The Security Think Tank considers best practices in identity and access management and how can they be deployed to enable IT departments to combat cyber-attacks, phishing attacks and ransomware
Cyber attacks, phishing, and ransomware incidents are predominantly user-facilitated threats; their success is reliant on a human interaction. Relying solely on the next generation of technology to solve this issue is misguided; we cannot address a human problem with technology alone.
Security must shift to a more people-centric approach, as it is ultimately the individuals who require access, whose identities must be managed, and who need to be authenticated and it’s the people who are currently enabling the failures, even when that is inadvertent. We must recognise that this is fundamentally a people challenge, not merely a technological one. By prioritising human factors in our security strategy, we can build a more effective and resilient posture towards cyber attacks, phishing and ransomware.
This challenge isn’t new; it may seem so because we’re framing it as IT-centric. In reality, identity and access management (IAM) has been a fundamental practice for centuries, rooted in the principles of least privilege and need to know. What we often overlook is the importance of understanding our underlying information assets and identifying who truly needs access to them. By facilitating that access in a seamless manner, we enhance user experience while maintaining security. If we restructured our information assets to be more logical, user-friendly, and aligned with business functions, we could significantly improve our ability to manage access effectively.
Training and awareness continue to be neglected and underfunded, while technology receives a bigger share of attention and budget.

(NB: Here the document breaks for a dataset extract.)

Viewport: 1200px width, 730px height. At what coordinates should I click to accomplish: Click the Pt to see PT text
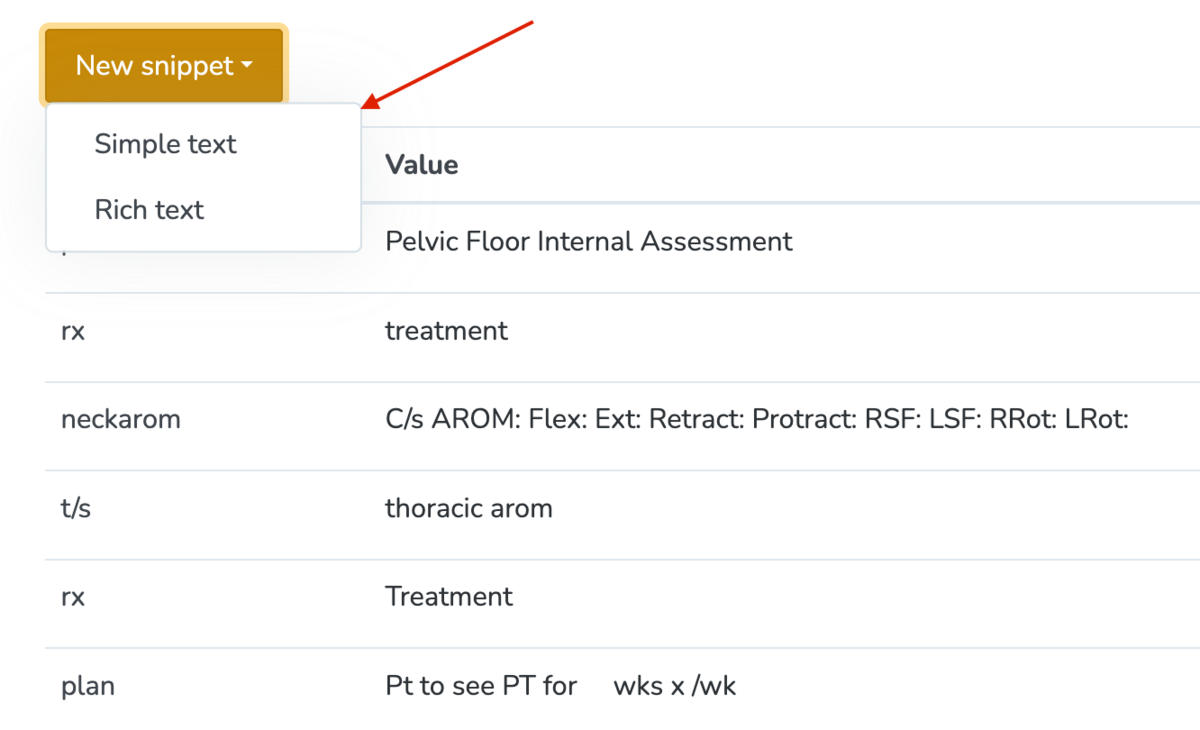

Numerous reports, surveys, and presentations from security industry leaders consistently emphasise that effective training is crucial for enhancing our resilience against attacks. It’s time to prioritise investment in training and awareness, recognising them as vital components of a robust security strategy.
Technologies play a supportive role in combating these attacks but they ultimately depend on individuals to make the right choices. To build an effective defence, we must empower well-trained, security-conscious personnel who are backed by the right technology. Instead of having IT impose access restrictions arbitrarily, let’s engage our teams in identifying their access needs. By prioritising collaboration and understanding, we can create a security framework that truly protects both our people and our organisation.
Additionally, we must recognise that overly restrictive security practices can drive individuals toward risky behaviours, especially when they struggle to perform their jobs effectively. Just as laws differ in their approach, security policies should not mirror a Napoleonic framework, where users are limited to only what they are explicitly permitted to do. Instead, we should embrace a model that empowers users to fulfil their roles while maintaining security. It’s essential for security teams to collaborate with employees to identify solutions that enable safe and effective job performance, fostering a culture of trust and responsibility.
Shifting away from rigid rules is essential for progress, but it’s understandable that security professionals may feel hesitant, as clear-cut rules can be a comfort for some. User-centric security should be the future for genuine resilience.